Thursday, June 06, 2013

The Mani Man








"There was once an old man in far eastern Kham known as the Mani Man because day and night he could always be found devotedly spinning his small homemade prayer wheel. The wheel was filled with the mantra of Great Compassion, Om Mani Padme Hung. 
The Mani Man lived with his son and their one fine horse. The son was the joy of the man’s life; the boy’s pride and joy was the horse.

The man’s wife, after a long life of virtue and service, had long since departed for more fortunate rebirths.
Father and son lived, free from excessive wants or needs, in one of several rough stone houses near a river on the edge of the flat plains.

One day their steed disappeared. The neighbors bewailed the loss of the old man’s sole material asset, but the stoic old man just kept turning his prayer wheel, reciting “Om Mani Padme Hung,” Tibet’s national mantra. 
To whoever inquired or expressed condolences, he simply said, “Give thanks for everything. Who can say what is good or bad? We’ll see.”

 After several days the splendid creature returned, followed by a pair of wild mustangs. These the old man and his son swiftly trained. 
Then everyone sang songs of celebration and congratulated the old man on his unexpected good fortune. 
The man simply smiled over his prayer wheel and said, “I am grateful…but who knows? We shall see.”

Then, while racing one of the mustangs, the boy fell and shattered his leg. 
Some neighbors carried him home, cursing the wild horse and bemoaning the boy’s fate. 
But the old man, sitting at his beloved son’s bedside just kept turning his prayer wheel around and around while softly muttering gentle Lord Chenrezig’s mantra of Great Compassion. 
He neither complained nor answered their protestations to fate, but simply nodded his head affably, reiterating what he had said before. “The Buddha is beneficent; I am grateful for my son’s life. We shall see.”
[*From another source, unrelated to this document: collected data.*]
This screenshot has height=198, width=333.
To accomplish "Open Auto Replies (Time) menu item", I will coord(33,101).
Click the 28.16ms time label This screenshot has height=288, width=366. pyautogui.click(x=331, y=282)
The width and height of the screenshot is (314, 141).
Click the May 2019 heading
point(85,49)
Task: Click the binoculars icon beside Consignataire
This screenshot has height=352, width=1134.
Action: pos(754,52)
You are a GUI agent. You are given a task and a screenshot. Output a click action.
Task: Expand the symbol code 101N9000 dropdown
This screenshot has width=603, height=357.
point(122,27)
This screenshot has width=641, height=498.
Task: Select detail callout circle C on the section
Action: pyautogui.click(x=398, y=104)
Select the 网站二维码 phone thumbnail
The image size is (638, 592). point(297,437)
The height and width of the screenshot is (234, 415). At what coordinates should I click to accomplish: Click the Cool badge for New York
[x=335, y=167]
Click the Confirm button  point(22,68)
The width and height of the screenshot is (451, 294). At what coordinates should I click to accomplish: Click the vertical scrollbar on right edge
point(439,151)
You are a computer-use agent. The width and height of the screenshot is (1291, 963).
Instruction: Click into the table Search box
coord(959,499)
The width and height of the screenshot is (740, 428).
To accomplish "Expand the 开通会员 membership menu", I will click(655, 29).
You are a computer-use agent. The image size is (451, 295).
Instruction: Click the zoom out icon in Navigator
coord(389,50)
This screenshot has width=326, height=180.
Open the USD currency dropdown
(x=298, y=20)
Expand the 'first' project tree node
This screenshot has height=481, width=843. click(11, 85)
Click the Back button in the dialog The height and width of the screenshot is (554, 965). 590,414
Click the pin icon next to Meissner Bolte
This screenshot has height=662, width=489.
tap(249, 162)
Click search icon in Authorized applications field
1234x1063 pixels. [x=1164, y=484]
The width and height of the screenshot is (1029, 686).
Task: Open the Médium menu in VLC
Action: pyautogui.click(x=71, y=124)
The next week military officers appeared, seeking young conscripts for an ongoing border war. 
All the local boys were immediately taken away, except for the bedridden son of the Mani Man. 
Then the neighbors congratulated the old man on his great good fortune, attributing such luck to the good karma accumulated by the old man’s incessantly spinning prayer wheel and the constant mantras on his cracked lips. 
He smiled and said nothing."



The above story came just in time for me. I was worried about something but as what the old man had said, “Give thanks for everything. Who can say what is good or bad? We’ll see.”